Freshfields Bruckhaus Deringer will close its Cologne office, with the bulk of the office’s 18 partners and around 60 associates moving to its Düsseldorf base.

The team will be joined in Düsseldorf by corporate head Rick van Aerssen and corporate partner Andreas Fabritius who will relocate from the Frankfurt office.

The move is part of the magic circle firm’s plans to “create a larger and broader” offering of more than 40 partners in Düsseldorf.

It follows a consultation announced last month which revealed plans to merge Düsseldorf and Cologne. Although Freshfields did not say which office was expected to close, the Cologne base was widely expected to face closure.

The move is set to begin in 2016, with the firm planning to find a new larger office in Düsseldorf by 2018.

Cologne’s private equity team, led by corporate duo Ludwig Leyendecker and Kai Hasselbach, will be transferred to Freshfields’ Munich office.

The firm said in a statement it would reposition Munich as “one of the hubs of private equity” at the firm. The new extended Munich base will be managed by IP litigation partner Matthias Koch.

Freshfields’ incoming senior partner Edward Braham said: “This begins a new phase of development for our German practice. This combination of partners will offer clients a more integrated and unified service for German and international challenges.

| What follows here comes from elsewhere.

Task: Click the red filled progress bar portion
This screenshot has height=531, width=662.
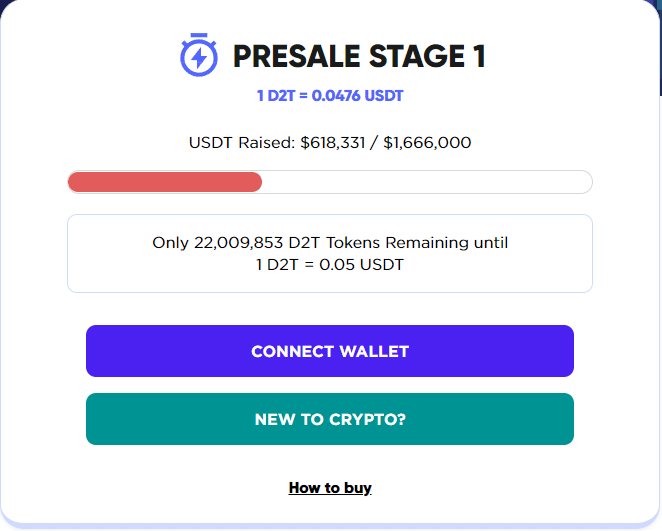Action: click(165, 182)
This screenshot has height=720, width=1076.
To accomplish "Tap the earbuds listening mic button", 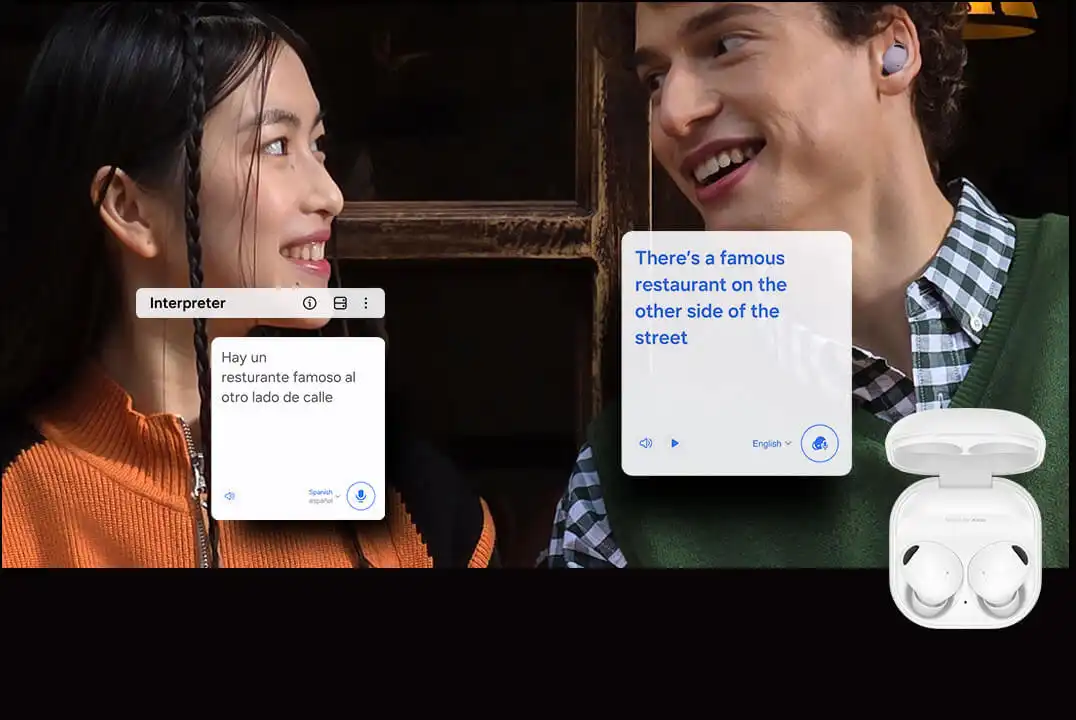I will [x=819, y=443].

This is what clients tell us they now want globally and we are responding.”

Commenting on the move, incoming co-managing partner Stephan Eilers said: “This is much more than an office merger. We further strengthen our stellar teams in Germany’s financial and industrial centres. They will work as part of our wider German practice, giving clients what they demand: capabilities in the major economic regions of Germany and a seamless cross-German offering that will harness the skills of all our lawyers in the country regardless of where they are based.”

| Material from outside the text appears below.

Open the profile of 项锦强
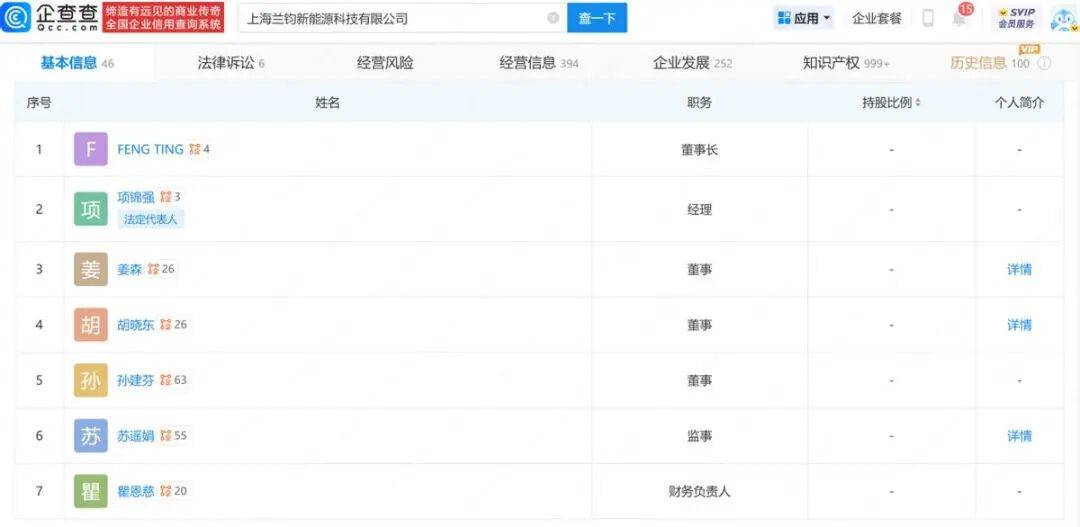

Freshfields’ history in Cologne dates back to legacy firm Deringer Tessin Herrmann & Sedemund, which was headquartered in the city from 1970 until the tripartite merger with Freshfields and Hamburg-based Bruckhaus Westrick Heller Löber in 2000. The merger made Freshfields the largest international firm in Germany and its Anglo-German heritage has been critical to the firm’s culture in the years since.

If the firm does decide to pull out of the city it would follow in the footsteps of magic circle rival Linklaters, which merged with ally Oppenhoff & Partners in 2000 before spinning out the Cologne office seven years later.

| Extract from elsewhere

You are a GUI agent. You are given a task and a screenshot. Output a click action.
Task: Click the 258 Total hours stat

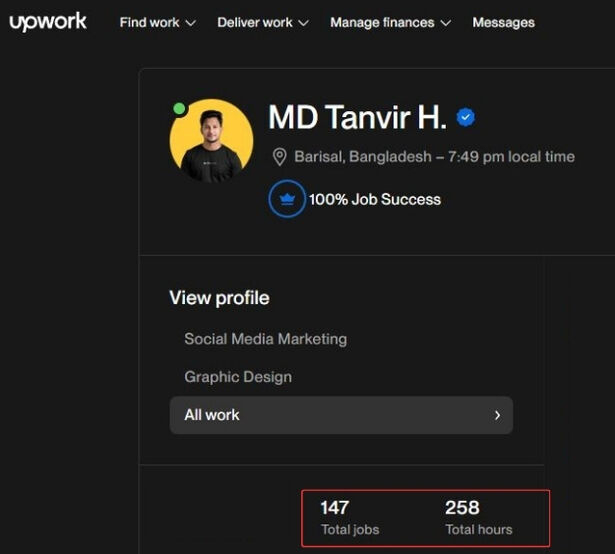tap(478, 517)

Other firms to close in Cologne in recent years include Mayer Brown, which in 2011closed Berlin and Cologne in favour of launching in Düsseldorf and maintaining its existing presence in Frankfurt.

By considering a reduction in its German presence Freshfields is also joining an ongoing trend for international firms to slim down in Germany. Clifford Chanceundertook a review of its German offering last year following the election of Peter Dieners as regional managing partner. The review saw nine partners asked to leave the firm, and there has been a steady stream of Clifford Chance partners quitting for rival practices in the course of 2015.

Freshfields has also seen departures and moves from Cologne in recent years. In 2014 a team of arbitrators quit Freshfields to set up a Cologne boutique, Borris Hennecke Kneisel. Two years previously the firm relocated two Cologne-based employment lawyers to Frankfurt after its entire Frankfurt employment team also quit to set up a boutique.

Cologne and Düsseldorf are geographically close. While there are still a number of firms with a base in the former, the majority of firms looking to establish a presence in the Rhineland, which is Germany’s industrial engine, plump for Düsseldorf instead.

In 2010 German firm Graf von Westphalen split from its Cologne and Freiburg teams but chose to launch in Düsseldorf instead, while in 2007 Beiten Burkhardt merged Cologne and Düsseldorf into the latter city. A number of DAX30 companies, such as Bayer, Eon, Henkel and RWE, are headquartered in or near the city, while only Lufthansa has its headquarters in Cologne.

More recently a spate of international firms have chosen to shut down their Berlin offices in favour of focusing on other centres such as Düsseldorf, Frankfurt and Munich. This year has seen Orrick Herrington & Sutcliffe and Olswang both pull out of the German capital.